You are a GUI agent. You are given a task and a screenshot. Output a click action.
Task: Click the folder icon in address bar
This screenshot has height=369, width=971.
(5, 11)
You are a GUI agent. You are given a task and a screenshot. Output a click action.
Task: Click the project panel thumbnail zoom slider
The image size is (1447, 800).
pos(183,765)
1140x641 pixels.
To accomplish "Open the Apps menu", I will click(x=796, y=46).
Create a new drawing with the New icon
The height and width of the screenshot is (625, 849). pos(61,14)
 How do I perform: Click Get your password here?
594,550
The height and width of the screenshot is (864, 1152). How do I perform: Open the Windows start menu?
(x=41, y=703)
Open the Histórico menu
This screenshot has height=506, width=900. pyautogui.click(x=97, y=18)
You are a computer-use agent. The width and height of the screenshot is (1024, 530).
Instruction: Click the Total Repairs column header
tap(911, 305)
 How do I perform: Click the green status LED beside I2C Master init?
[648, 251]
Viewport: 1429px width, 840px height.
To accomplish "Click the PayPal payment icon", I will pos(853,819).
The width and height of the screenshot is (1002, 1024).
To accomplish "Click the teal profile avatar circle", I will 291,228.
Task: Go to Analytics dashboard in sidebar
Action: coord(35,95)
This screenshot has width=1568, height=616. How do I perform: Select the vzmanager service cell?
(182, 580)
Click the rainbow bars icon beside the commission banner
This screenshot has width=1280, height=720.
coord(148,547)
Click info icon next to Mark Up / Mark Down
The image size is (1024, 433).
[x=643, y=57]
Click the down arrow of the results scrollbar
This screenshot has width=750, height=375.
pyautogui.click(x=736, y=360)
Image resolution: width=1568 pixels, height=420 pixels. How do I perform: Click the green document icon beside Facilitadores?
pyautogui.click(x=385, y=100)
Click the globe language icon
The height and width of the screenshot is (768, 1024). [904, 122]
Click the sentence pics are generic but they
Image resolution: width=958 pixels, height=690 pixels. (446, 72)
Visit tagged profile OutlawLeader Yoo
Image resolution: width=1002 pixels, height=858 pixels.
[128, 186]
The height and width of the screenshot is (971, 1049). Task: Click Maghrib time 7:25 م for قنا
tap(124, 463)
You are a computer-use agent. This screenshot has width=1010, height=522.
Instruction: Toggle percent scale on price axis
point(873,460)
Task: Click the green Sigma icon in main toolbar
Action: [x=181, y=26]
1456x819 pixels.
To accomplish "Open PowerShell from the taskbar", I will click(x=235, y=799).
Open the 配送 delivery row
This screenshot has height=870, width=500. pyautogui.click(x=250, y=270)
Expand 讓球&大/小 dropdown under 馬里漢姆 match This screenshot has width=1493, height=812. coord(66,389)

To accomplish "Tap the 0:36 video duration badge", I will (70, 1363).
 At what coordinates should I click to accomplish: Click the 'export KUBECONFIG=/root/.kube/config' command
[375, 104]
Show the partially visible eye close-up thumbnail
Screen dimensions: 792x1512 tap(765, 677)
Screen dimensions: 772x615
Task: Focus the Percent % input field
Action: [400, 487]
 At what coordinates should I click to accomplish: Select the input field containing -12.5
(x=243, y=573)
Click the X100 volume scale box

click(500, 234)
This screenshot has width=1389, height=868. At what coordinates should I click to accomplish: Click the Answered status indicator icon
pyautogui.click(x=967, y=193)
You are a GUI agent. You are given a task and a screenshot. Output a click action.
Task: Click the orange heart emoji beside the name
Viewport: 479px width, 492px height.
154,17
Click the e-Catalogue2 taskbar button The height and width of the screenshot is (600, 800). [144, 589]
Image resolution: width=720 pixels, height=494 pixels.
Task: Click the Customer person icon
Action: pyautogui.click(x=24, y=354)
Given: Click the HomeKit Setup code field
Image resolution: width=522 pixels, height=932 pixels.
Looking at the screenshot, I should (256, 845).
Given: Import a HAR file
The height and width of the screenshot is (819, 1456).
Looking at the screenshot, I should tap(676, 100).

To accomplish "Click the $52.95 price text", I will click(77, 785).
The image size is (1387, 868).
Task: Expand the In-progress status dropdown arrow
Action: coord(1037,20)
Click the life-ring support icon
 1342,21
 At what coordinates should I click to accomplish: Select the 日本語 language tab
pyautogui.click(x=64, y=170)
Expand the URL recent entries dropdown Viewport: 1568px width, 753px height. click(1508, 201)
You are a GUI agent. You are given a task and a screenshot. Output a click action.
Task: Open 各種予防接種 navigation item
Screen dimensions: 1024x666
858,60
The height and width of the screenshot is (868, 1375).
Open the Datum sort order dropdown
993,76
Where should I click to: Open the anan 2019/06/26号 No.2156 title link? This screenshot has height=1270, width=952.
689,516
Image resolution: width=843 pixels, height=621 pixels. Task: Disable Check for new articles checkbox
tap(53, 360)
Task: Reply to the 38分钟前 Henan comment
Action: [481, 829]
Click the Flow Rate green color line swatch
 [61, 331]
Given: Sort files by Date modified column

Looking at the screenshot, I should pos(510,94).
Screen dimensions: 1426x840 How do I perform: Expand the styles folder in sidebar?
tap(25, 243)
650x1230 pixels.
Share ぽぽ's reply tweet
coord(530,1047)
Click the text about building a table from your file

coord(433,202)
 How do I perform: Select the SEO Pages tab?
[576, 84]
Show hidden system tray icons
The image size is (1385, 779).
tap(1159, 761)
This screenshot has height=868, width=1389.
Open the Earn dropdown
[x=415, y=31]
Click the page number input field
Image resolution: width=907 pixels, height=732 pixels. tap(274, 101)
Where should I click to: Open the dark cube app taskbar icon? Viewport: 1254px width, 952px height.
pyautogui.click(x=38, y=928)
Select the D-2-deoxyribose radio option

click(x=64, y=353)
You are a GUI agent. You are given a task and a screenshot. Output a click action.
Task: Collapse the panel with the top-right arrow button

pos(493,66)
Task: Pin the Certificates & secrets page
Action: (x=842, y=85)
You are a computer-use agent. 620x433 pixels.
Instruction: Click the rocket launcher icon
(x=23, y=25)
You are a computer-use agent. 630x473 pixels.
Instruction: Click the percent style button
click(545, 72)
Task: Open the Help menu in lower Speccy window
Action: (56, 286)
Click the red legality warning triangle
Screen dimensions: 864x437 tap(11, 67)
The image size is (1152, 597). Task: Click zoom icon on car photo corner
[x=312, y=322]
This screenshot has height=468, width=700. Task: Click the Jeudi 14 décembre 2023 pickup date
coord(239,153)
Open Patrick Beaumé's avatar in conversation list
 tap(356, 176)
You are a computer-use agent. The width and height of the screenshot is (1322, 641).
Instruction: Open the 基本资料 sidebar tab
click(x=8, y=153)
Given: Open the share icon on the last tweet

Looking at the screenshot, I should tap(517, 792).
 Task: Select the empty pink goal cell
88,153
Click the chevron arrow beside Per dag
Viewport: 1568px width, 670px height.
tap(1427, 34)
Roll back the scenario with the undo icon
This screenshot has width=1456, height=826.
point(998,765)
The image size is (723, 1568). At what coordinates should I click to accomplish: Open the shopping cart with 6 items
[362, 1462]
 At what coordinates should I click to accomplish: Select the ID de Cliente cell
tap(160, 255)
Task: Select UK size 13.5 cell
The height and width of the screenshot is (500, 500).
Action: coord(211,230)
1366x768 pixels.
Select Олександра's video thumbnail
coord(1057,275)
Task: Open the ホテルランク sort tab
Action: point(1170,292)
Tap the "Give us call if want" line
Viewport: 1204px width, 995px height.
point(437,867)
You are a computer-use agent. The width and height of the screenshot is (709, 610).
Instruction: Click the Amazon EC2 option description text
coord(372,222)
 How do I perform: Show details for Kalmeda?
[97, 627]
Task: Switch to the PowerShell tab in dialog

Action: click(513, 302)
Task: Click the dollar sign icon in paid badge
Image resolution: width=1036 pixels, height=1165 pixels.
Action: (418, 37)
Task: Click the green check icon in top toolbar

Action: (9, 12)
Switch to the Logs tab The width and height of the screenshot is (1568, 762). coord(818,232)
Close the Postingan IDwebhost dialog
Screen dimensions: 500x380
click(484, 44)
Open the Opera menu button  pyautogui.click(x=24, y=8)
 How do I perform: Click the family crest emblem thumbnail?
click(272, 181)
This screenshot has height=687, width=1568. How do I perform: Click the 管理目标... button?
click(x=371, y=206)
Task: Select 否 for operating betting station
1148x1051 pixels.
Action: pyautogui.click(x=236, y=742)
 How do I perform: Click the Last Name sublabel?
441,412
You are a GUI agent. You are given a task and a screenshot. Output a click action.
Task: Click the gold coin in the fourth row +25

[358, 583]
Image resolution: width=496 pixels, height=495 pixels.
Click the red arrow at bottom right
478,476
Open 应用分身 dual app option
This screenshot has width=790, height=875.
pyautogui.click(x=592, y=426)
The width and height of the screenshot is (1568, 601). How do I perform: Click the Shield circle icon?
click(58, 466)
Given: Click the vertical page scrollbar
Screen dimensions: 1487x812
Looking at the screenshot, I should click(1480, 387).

● **AIM OF THE EXERCISE**
Give the rows from the one containing "You are a computer-use agent. 630x473 pixels." down to the one containing "Looking at the screenshot, I should tap(517, 792)." as a Markdown table with the columns No. and Line. Number each row, and skip blank lines.

● **FULL SOLUTION**
| No. | Line |
|---|---|
| 1 | You are a computer-use agent. 630x473 pixels. |
| 2 | Instruction: Click the percent style button |
| 3 | click(545, 72) |
| 4 | Task: Open the Help menu in lower Speccy window |
| 5 | Action: (56, 286) |
| 6 | Click the red legality warning triangle |
| 7 | Screen dimensions: 864x437 tap(11, 67) |
| 8 | The image size is (1152, 597). Task: Click zoom icon on car photo corner |
| 9 | [x=312, y=322] |
| 10 | This screenshot has height=468, width=700. Task: Click the Jeudi 14 décembre 2023 pickup date |
| 11 | coord(239,153) |
| 12 | Open Patrick Beaumé's avatar in conversation list |
| 13 |  tap(356, 176) |
| 14 | You are a computer-use agent. The width and height of the screenshot is (1322, 641). |
| 15 | Instruction: Open the 基本资料 sidebar tab |
| 16 | click(x=8, y=153) |
| 17 | Given: Open the share icon on the last tweet |
| 18 | Looking at the screenshot, I should tap(517, 792). |